## Task to complete:
In the text about coronavirus testing for Welsh university students, on what date will Swansea University end in-person teaching?

## Text segment:

>>

University students in Wales will not be forced to take new rapid coronavirus tests before returning home for Christmas, the Welsh Education Minister has said.
Kirsty Williams said students would instead be offered the chance to “make a positive choice” in taking up the offer of a test 24 hours before they plan to leave Welsh towns and cities.
Under the plan, Welsh universities will end the majority of in-person lessons in the week leading up to December 8, allowing time for students who test positive to quarantine and be home for Christmas Eve.
Students will also be asked to minimise their social contact with others in the run up to the end of term and offered the use of the new lateral flow test from their university if they plan on travelling home.
But one university has said it would be impossible to test every student before the end of term, while the National Union of Students (NUS) Wales called for rebates for students who are being told to leave for home before December 9.
On Wednesday, Ms Williams said she encouraged students to sign up for the asymptomatic mass testing pilot – which delivers results in 30 minutes and uses a nose and throat swab – to make returning home “easier”.
But testing before travelling would not be enforced for students who displayed no symptoms of Covid-19.
Ms Williams told the Welsh Government’s press briefing: “Let me be clear, with regards to asymptomatic testing, we can’t force people to take a test.
“We’re providing that availability for them so that they can make a positive choice if they feel that that is right for them. But they will not be forced to take a test.”
Ms Williams said asymptomatic testing would give “added reassurance around returning home and spending time with loved ones at the end of term”.
Students will be asked to follow Welsh Government guidelines, with no-one travelling if they have symptoms, a positive test or if they have been asked to self-isolate by a contact tracer.
Students would also be asked to “stay put” and not return to their families until the first week of December.
Evidence shows transmission were not taking place in teaching and learning environments and universities were seeing a “steady decline” in cases of Covid-19, Ms Williams said.
Mass testing facilities are set to become available at participating universities within the next few weeks.
Swansea University, which will end in-person teaching on December 4, said it hoped to take part and had been told tests would be ready to use as early as November 30.
Andrew Rhodes, the university’s registrar and chief operating officer, said he welcomed the move but warned it would be “impossible” to test every student.
He said: “Asymptotic testing means students have to be tested twice with a three-day gap between the first and second test, so, in practice, in would be impossible to test all students before they travel home given the very tight timescales.
“We will therefore be reminding all students that it is very important they abide by both university and Government Covid regulations in order to keep themselves, their families and the wider community safe.”
NUS Wales said that students should be given refunds for accommodation costs given the guidance that travel should be planned for no later than December 9.
Its president Becky Ricketts said: “Now that it is clear students will be expected to leave term-time accommodation earlier than usual, we believe students who leave within the advised timeframe should receive rebates for the weeks they will not be in their accommodation.”
The Welsh Conservative’s shadow education minister Suzy Davies said: “Students inevitably want to travel home for Christmas and so the announcement made yesterday for English universities was a relief to the students and their parents.
“Consequently, I’m pleased to see that Wales will broadly follow suit and introduce a similar plan here giving similar reassurance to students and their families.”
“Now that tests can clearly be made available at short notice and short turnaround, this looks very promising for the new term.”
Plaid Cymru’s spokesperson for post-16 education Helen Mary Jones said: “Support must also be given to those students who might not be able to go home for Christmas.
“However, Wales needs not just a clear plan for allowing students home for Christmas but also comprehensive guidance on their return to university in the New Year – including ensuring remote and blended learning to ensure their safety.”

<<

Collected data
>>

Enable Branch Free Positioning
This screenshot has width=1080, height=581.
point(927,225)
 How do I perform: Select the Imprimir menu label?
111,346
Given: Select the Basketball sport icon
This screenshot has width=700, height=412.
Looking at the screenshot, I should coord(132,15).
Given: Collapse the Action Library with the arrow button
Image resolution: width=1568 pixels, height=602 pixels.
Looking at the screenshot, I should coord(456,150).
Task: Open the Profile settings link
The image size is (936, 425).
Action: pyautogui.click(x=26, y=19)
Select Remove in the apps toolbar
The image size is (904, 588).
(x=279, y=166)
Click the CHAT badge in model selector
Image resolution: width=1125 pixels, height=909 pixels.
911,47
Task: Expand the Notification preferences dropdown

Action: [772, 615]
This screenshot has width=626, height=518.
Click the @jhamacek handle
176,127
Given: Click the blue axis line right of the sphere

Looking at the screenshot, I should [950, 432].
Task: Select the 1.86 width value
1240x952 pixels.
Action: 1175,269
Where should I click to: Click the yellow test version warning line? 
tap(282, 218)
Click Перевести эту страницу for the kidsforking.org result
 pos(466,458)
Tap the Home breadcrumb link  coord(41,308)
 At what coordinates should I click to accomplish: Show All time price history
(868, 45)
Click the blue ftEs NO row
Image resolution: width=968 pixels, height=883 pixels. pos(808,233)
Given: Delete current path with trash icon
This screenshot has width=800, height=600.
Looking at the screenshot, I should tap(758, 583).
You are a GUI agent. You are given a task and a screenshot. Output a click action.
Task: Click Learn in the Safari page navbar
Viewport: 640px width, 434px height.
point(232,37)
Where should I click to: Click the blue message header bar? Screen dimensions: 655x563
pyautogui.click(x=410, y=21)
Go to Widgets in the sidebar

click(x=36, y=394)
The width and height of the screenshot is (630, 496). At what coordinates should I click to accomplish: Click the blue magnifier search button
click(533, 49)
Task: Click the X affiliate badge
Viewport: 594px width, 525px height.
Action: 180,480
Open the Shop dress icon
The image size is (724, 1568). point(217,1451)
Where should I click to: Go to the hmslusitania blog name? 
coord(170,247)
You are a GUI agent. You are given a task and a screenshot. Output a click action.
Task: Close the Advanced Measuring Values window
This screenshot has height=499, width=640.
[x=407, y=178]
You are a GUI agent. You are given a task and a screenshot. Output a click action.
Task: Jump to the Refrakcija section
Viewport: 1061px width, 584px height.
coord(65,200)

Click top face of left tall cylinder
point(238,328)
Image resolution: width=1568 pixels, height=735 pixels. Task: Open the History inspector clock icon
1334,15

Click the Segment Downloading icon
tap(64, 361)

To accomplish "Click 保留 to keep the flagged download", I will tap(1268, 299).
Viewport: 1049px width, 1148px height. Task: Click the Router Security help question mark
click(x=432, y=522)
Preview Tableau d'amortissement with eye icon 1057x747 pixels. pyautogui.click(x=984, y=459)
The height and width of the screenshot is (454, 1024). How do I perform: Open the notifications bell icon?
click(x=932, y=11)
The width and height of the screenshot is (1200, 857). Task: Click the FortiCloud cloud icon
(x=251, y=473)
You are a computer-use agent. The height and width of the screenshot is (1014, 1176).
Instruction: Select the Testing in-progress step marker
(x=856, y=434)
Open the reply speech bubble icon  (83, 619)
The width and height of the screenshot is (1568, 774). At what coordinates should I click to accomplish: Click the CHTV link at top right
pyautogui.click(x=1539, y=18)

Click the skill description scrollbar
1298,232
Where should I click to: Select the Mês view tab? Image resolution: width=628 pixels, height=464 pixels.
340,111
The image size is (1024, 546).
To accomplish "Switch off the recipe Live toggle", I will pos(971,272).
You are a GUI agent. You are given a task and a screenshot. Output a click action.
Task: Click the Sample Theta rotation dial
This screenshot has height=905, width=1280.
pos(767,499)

<<

## Exercise response:
December 4